Kathy Gibson reports from Huawei Network Congress in Beijing – Huawei today signed a memorandum of understanding (MOU) with Puppet Labs to pre-install Puppet’s automation software on its networking devices. The aims to set the standard for software-defined networking (SDN) by making Puppet Enterprise agents available on Huawei’s CloudEngine switches.
Puppet modules will be developed on the NetDev standard so customers can bring their Huawei switches under Puppet Enterprise management, which can then be extended throughout the data centre.
Wu Li, GM: data centre network: switch and enterprise communications product line at Huawei Technologies, says the system fits into Huawei’s ecosytems chain in the data centre.
“We have partners in different layers of the data centre solution,” he says. “For instance we have our own cloud operating system, FusionSphere, but we also work with partners VMware, Microsoft and OpenStack.
Puppet Labs is already a partner on the controller/management layer of the data centre stack, along with various other solution providers.
The unified management automation agreement with Puppet will let IT managers provide a high-efficiency and consistent IT operations and management environment.
With Puppet Enterprise on the switches, service deployment can be reduced from weeks or months to minutes or seconds,
In addition, automatic network configuration reduces configuration errors by times compared to manual configuration.
Unified configuration of the network, computing and storage enables a single operations and management experience.
Puppet Labs has been around and, says founder and CEO Luke Kanies, has helped move automaton from concept to reality.
The company’s software manages more than 10-million nodes and has more than 850 enterprise customers. It is backed by VMware, KPCB, Cisco, TrueVentures, Radar Partners and Google Ventures.
“Organisations use Puppet to manage systems as small as 10 or 12 servers to those with hundreds of servers, like CERN,” Kanies says.

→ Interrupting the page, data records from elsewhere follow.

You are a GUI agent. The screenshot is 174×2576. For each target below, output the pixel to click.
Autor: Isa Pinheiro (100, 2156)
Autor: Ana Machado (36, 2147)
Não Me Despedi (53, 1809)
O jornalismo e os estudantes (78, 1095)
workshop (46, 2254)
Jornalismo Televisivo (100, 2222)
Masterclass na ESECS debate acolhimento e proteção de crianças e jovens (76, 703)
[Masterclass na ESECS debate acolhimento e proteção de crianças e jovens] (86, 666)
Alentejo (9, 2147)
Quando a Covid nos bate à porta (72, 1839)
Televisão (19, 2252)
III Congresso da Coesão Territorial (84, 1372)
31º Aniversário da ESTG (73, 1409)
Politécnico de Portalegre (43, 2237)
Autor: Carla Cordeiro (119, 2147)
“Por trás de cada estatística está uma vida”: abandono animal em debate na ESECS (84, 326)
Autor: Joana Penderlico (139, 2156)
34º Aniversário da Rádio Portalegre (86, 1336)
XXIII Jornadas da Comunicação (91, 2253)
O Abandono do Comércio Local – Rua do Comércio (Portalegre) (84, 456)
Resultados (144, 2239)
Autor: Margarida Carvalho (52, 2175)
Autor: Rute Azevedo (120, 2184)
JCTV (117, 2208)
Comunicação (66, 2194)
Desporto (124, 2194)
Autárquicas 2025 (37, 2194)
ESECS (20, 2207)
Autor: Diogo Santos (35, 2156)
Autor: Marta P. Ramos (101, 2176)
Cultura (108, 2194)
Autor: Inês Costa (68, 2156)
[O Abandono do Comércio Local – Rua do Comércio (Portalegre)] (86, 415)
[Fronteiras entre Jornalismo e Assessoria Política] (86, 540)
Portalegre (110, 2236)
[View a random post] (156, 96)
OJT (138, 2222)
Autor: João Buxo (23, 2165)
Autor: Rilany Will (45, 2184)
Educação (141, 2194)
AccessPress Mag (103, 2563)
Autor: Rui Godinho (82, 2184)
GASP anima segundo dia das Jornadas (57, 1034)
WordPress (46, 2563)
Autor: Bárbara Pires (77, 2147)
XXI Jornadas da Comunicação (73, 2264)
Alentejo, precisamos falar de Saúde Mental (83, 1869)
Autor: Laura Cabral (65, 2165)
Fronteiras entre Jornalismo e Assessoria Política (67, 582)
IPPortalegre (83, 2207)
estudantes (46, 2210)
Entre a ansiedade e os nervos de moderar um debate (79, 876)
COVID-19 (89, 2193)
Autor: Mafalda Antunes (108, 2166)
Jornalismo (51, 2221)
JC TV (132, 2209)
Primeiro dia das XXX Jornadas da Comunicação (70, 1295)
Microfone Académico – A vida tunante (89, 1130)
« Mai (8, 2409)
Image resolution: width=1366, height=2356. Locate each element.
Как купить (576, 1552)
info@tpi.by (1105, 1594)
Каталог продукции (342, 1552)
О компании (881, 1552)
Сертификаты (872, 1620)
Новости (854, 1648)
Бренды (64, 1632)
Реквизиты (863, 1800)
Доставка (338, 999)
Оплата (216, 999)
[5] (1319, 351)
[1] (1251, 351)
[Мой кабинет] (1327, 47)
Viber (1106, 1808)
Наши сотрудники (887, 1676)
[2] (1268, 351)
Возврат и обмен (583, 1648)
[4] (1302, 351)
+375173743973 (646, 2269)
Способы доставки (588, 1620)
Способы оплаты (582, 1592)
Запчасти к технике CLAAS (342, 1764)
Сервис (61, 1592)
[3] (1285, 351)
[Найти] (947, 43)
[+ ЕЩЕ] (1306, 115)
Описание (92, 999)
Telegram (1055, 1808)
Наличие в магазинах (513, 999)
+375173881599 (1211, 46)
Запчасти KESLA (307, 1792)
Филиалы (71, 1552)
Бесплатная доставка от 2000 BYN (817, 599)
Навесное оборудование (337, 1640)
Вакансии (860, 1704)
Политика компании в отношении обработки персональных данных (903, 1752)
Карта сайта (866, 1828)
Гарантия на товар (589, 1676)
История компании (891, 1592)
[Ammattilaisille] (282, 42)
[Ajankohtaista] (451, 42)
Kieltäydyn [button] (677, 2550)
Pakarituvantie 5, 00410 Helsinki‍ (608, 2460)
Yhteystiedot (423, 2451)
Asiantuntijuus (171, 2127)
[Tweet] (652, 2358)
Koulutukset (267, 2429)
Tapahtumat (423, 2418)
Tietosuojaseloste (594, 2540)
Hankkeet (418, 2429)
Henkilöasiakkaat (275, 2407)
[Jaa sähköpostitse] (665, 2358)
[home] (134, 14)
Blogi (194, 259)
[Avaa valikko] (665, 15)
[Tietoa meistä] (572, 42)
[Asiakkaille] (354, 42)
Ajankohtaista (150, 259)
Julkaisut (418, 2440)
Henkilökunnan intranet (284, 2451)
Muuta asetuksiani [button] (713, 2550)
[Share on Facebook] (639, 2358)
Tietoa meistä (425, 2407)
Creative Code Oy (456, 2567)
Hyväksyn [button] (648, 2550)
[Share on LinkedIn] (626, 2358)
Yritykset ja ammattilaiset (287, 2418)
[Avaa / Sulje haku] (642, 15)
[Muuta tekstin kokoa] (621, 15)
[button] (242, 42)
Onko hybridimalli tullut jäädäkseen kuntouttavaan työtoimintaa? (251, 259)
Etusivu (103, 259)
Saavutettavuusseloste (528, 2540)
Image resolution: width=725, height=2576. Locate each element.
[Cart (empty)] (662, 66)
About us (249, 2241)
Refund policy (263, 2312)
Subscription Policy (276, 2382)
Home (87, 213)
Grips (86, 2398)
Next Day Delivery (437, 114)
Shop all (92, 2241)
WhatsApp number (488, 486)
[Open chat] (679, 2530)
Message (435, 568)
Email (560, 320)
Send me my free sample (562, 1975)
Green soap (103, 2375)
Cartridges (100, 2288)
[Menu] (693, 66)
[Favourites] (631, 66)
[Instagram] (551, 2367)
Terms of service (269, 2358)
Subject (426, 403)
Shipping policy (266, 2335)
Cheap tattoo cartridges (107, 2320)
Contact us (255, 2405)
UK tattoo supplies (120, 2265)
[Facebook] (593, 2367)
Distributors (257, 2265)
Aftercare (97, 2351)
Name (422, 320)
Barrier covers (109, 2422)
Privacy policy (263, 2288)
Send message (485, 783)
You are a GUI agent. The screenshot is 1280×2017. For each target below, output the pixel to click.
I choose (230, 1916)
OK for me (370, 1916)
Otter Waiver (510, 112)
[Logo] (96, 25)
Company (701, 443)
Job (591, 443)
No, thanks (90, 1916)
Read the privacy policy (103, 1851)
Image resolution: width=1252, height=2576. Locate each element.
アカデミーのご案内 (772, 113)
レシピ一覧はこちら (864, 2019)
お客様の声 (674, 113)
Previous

“It is relationships with vendors like Huawei that allow us to manage all the devices in the data centre, and this is critical to the success of the system.”
The premise of IT automation, he says, is to make rapid, repeatable changes and enforce the consistency of systems and devices – this lets you achieve better quality of service and faster time to realise the value of applications, Kanies explains.
“The ability to shrink the time to market from months and weeks to minutes and seconds is critical.”
At its core, Puppet is a simple language that lets IT managers decide how they want their network to look. “The great thing is that anyone can read and understand it; you can look at it and have pretty good idea of what it will do, and what impact it will have on the switch.
“It is simple enough that almost anyone can use it, but powerful enough to tackle almost any network problem.”
Puppet is currently used to manage almost all of all OpenStack clouds. “It does scale from a small solution to a complex infrastructure,” Kanies adds.
The relationship with Huawei is a critical part of our vision to have a single IP stack to manage all the devices in your data centre.